Aus Sicht des Unterbezirksvorstands stellen sich folgende Fragen:

• Wie kann es sein, dass der Staatsschutz seine Einschätzung auf die Aussage des Neonazis Michael Brück stützt und dessen Aussagen als glaubwürdig einstuft? Wird Herr Brück als V-Person geführt? Wenn ja, wird darüber nachgedacht, diese Quelle wegen mangelnder Verlässlichkeit abzuschalten?

• Auf Seite 3 wird festgestellt, dass das Posting "Mit einem Schlag ins Rathaus", das um 21.16 Uhr bei Twitter gepostet wurde, zu diesem Zeitpunkt nicht als entsprechende Ankündigung bewertet wurde. Wie wird dieses Posting zum jetzigen Zeitpunkt bewertet?

• Ist bekannt, dass die sog.

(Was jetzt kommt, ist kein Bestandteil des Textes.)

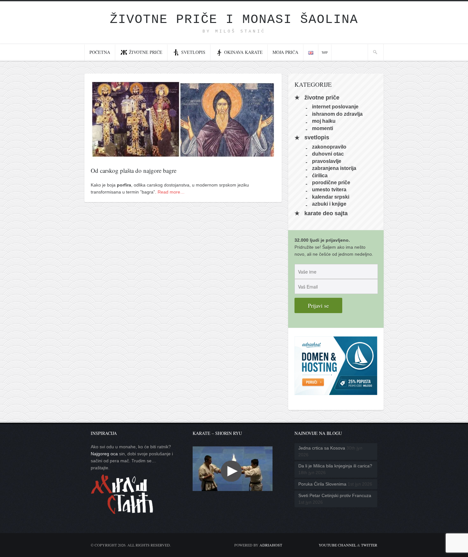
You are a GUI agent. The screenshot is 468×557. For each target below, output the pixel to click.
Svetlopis (193, 52)
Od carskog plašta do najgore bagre (133, 170)
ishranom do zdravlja (337, 113)
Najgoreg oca (104, 453)
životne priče (321, 97)
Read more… (171, 191)
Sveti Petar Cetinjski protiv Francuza (334, 495)
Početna (99, 52)
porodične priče (331, 182)
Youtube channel (337, 544)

Wahlbeobachter der Partei "Die Rechte", die in einzelnen Wahllokalen den Auszählungen beiwohnten, um 21:00 Uhr alle auf ihre Handys schauten und die Wahllokale verließen?

• Um 21:00 Uhr wurde laut Bericht in Dortmund Dorstfeld in einer Straße, die von einer "Vielzahl von Angehörigen der rechten Szene" (Seite 4) bewohnt wird, festgestellt, dass sich "dort mehrere Personen zu einer kleinen Feier aufhielten". Vor dem Haus wurde eine "namentlich bekannte Person des rechten Spektrums" von den Beamten angetroffen. Warum wurde diese Veranstaltung nicht weiter von Polizeibeamten beobachtet?

• Auf Seite 4 wird festgestellt, dass sich vor dem Weggang der Beamten im Rathaus, die Wahlparty dem Ende zu neigte. Ist bekannt, dass sich ein Großteil der Gäste der Wahlparty seit ca. 21.30 Uhr nicht mehr in der ersten Etage, sondern im Cafe des Rathauses im Erdgeschoss aufhielt?

• Warum verließ der Staatsschutz um 22.05 Uhr das Rathaus, obwohl die Nazis sich laut uns vorliegender Zeugenaussagen bereits gegen 21.15 Uhr lautstark auf den Weg in Richtung Innenstadt begaben? Warum wurde dies nicht durch Polizei und Staatsschutz bemerkt? An welchen "relevanten Örtlichkeiten" wurde nach 22.05 Uhr Aufklärung betrieben (Seite 4)?

• Wie ist die Aussage zu verstehen, dass der Dienstgruppenleiter (DGL) das Rufen volksverhetzender Parolen nicht "durch die gesamte Gruppe" wahrgenommen habe (Seite 7)? Heißt das, dass er dies durch einzelne Mitglieder wahrgenommen hat? Welche Bedeutung hat dies für die seine Einschätzung des Vorfalls? Sofern der DGL nichts gehört hat: haben andere Beamte etwas gehört?

• Wodurch wird die Aussage belegt, dass Mitglieder der "bürgerlich/linken Gruppierung" die Nazis "mit Schlägen und Tritten" traktiert hätten (Seite 8)? Diese Aussage widerspricht sowohl der Wahrnehmung der Anwesenden SPD-Mitglieder, als auch dem zugänglichen Video- und Bildmaterial.

• Wieso findet sich in dem Bericht kein Wort über die körperlichen Übergriffe der Nazis, welche auf mehreren Videos dokumentiert sind? Ist das öffentlich zugängliche Videomaterial bereits ausgewertet worden?

• Inwiefern wurde durch "untereinander Streiten" seitens der angeblich "deutlich alkoholisierten Politiker" (Seite 8) die Arbeit der Polizei behindert?

• Woran macht sich die Einschätzung über den Alkoholisierungsgrad "der Politiker" fest, während in dem Bericht derartige Einschätzungen über den Gemütszustand der Nazis fehlen?

Der Unterbezirk Dortmund ist sehr verwundert, dass das MIK als Oberste Landesbehörde offenbar völlig unreflektiert Stellungnahmen nachgeordneter Behörden übernimmt. Wir sehen es als originäre Aufgabe des Ministeriums als Aufsichtsbehörde, die Ausführungen des Polizeipräsidiums Dortmund zu prüfen und in seinen politischen Auswirkungen zu bewerten. Letzteres kann das Polizeipräsidium in eigener Zuständigkeit nur eingeschränkt leisten.

Der SPD-Unterbezirksvorstand wird Innenminister Ralf Jäger einladen, um ihm die Möglichkeit zu geben, diese Fragen zu erörtern.